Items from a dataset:
____
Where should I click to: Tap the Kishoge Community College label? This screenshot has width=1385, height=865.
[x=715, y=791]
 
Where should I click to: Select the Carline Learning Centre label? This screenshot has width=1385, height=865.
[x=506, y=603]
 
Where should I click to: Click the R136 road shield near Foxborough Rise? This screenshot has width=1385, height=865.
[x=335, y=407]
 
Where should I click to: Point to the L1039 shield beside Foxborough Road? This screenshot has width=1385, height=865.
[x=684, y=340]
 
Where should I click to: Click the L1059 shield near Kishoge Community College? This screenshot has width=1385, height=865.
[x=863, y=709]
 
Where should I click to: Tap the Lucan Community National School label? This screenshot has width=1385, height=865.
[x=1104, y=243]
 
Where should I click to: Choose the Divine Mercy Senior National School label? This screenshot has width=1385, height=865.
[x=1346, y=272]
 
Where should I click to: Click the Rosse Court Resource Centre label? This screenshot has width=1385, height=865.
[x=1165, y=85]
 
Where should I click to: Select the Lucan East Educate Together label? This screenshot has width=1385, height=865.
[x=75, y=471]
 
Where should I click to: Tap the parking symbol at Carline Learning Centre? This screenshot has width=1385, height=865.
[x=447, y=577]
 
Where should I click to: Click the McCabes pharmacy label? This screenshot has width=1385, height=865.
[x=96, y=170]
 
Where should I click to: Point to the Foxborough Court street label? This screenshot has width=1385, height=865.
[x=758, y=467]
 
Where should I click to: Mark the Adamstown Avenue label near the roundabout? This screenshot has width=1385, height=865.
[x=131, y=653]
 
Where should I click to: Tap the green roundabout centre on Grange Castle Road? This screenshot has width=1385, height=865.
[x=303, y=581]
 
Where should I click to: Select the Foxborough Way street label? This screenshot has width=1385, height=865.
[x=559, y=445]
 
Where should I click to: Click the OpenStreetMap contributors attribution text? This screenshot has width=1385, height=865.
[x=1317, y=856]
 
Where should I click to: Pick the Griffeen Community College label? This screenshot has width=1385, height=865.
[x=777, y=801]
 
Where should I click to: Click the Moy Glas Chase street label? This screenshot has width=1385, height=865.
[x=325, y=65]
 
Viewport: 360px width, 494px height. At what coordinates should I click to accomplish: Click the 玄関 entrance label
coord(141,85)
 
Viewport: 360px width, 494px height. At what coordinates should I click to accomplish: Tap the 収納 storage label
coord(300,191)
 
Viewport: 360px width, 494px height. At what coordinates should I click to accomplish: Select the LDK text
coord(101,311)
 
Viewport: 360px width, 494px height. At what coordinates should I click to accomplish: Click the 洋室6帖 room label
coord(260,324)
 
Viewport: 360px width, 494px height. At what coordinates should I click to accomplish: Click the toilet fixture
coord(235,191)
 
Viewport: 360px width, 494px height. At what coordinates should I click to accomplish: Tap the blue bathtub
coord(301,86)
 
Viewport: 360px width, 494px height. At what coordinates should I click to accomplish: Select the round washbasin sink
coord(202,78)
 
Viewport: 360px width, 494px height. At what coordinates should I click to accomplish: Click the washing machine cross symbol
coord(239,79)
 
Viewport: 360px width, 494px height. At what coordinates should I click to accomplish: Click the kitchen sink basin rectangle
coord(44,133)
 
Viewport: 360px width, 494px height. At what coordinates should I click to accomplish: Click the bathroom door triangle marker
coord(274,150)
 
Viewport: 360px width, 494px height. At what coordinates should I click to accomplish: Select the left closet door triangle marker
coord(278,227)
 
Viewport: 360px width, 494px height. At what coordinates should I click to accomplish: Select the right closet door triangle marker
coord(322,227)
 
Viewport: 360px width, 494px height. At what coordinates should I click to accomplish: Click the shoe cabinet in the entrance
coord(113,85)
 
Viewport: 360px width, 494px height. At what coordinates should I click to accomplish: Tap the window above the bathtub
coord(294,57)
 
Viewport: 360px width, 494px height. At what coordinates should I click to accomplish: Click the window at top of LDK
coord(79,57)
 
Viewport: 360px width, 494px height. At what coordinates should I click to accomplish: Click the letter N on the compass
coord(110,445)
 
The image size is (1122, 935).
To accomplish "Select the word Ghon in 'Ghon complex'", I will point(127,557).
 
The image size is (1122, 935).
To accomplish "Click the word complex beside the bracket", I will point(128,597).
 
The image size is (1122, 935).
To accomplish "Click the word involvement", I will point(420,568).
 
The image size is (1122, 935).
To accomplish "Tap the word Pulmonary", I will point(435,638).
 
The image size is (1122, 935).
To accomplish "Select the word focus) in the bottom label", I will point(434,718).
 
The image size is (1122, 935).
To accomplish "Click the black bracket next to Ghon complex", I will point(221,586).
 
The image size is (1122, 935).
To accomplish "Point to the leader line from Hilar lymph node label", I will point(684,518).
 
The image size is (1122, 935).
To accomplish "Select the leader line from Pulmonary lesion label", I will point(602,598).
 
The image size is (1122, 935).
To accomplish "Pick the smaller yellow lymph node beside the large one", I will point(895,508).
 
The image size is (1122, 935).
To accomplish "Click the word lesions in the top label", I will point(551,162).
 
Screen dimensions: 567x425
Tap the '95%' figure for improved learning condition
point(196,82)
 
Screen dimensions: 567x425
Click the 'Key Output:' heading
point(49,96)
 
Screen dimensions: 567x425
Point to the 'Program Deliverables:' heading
____
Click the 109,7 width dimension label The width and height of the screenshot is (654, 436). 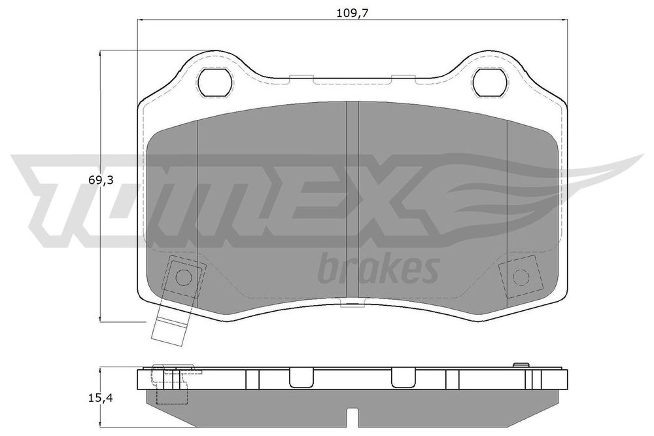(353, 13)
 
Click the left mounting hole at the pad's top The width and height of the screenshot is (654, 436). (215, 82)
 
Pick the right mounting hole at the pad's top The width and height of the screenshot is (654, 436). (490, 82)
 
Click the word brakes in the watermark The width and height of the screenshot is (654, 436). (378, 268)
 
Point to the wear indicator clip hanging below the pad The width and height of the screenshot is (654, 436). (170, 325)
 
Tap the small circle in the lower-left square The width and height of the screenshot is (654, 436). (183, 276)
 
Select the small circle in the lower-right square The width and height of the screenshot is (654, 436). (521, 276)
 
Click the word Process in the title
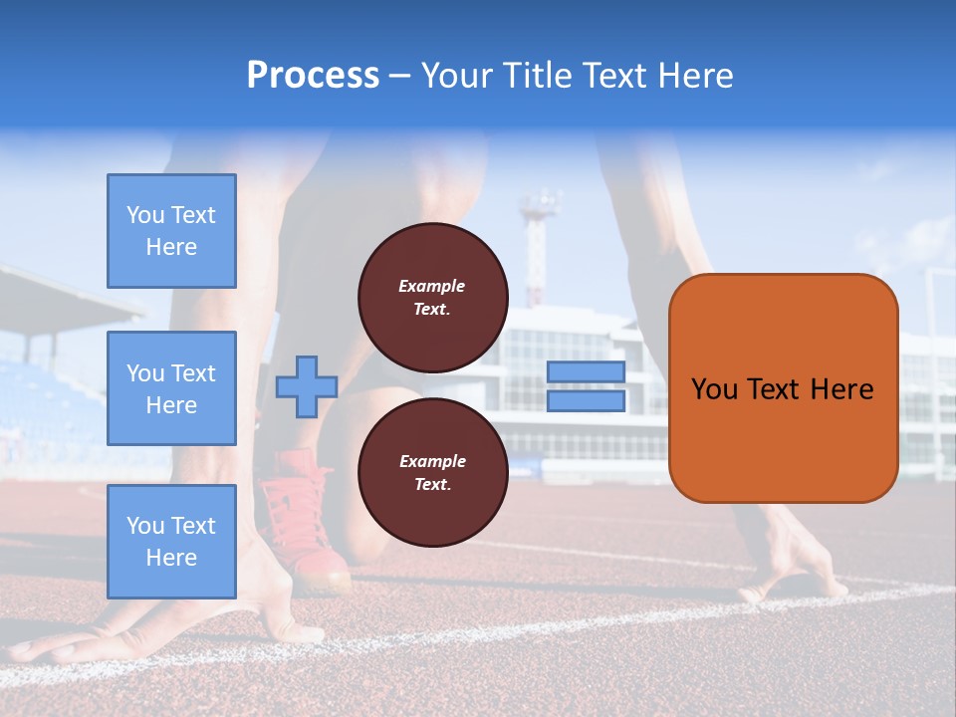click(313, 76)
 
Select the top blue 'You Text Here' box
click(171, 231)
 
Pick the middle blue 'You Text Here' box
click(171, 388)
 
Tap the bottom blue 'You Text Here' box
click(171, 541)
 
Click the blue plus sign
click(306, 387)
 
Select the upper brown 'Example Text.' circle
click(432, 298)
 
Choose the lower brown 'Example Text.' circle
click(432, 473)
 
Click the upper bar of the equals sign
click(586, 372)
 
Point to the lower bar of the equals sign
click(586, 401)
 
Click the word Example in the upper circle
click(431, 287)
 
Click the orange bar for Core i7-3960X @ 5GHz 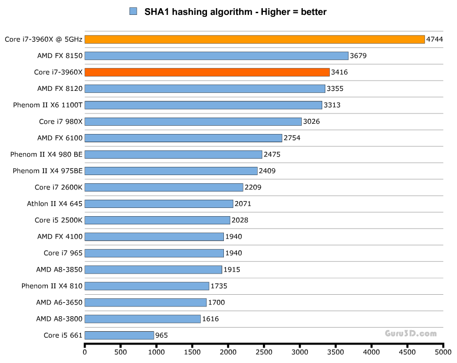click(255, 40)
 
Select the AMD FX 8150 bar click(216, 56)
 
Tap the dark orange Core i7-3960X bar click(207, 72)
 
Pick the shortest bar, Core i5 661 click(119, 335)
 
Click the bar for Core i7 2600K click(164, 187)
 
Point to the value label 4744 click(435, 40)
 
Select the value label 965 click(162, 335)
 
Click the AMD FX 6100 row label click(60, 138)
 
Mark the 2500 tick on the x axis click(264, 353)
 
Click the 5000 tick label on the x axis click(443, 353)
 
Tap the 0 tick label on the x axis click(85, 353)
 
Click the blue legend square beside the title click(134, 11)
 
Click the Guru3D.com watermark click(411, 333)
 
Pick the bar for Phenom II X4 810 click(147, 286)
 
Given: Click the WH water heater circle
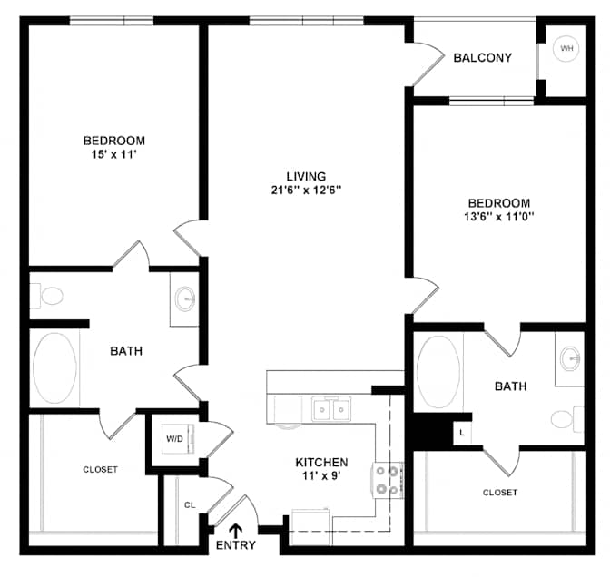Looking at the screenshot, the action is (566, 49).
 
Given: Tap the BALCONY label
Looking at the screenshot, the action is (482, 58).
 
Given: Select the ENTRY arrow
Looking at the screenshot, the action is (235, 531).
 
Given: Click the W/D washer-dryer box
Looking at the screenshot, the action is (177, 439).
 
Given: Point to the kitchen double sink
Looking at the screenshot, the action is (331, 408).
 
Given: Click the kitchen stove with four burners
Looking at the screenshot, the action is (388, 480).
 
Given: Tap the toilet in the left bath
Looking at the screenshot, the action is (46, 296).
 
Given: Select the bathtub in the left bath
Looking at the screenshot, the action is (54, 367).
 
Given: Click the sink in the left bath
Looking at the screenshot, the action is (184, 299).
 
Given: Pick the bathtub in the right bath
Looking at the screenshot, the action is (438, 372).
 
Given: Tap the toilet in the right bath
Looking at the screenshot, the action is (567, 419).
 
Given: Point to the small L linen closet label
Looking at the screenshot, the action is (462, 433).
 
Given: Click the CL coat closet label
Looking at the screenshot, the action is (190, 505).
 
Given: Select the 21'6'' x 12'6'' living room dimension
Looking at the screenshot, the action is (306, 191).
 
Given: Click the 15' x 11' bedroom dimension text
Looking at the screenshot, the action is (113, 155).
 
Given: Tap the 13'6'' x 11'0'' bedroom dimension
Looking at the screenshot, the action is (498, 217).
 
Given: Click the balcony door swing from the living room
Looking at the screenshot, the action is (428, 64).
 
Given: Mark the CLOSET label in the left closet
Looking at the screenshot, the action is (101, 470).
____
» **TASK DETAILS**
Can you lay out the lines of the material between the line holding "Tap the dark" and the line holding "Pick the bar", inclusive, as a JSON list of strings with one string per line and blank lines left out?

» **SOLUTION BELOW**
[
  "Tap the dark orange Core i7-3960X bar click(207, 72)",
  "Pick the shortest bar, Core i5 661 click(119, 335)",
  "Click the bar for Core i7 2600K click(164, 187)",
  "Point to the value label 4744 click(435, 40)",
  "Select the value label 965 click(162, 335)",
  "Click the AMD FX 6100 row label click(60, 138)",
  "Mark the 2500 tick on the x axis click(264, 353)",
  "Click the 5000 tick label on the x axis click(443, 353)",
  "Tap the 0 tick label on the x axis click(85, 353)",
  "Click the blue legend square beside the title click(134, 11)",
  "Click the Guru3D.com watermark click(411, 333)",
  "Pick the bar for Phenom II X4 810 click(147, 286)"
]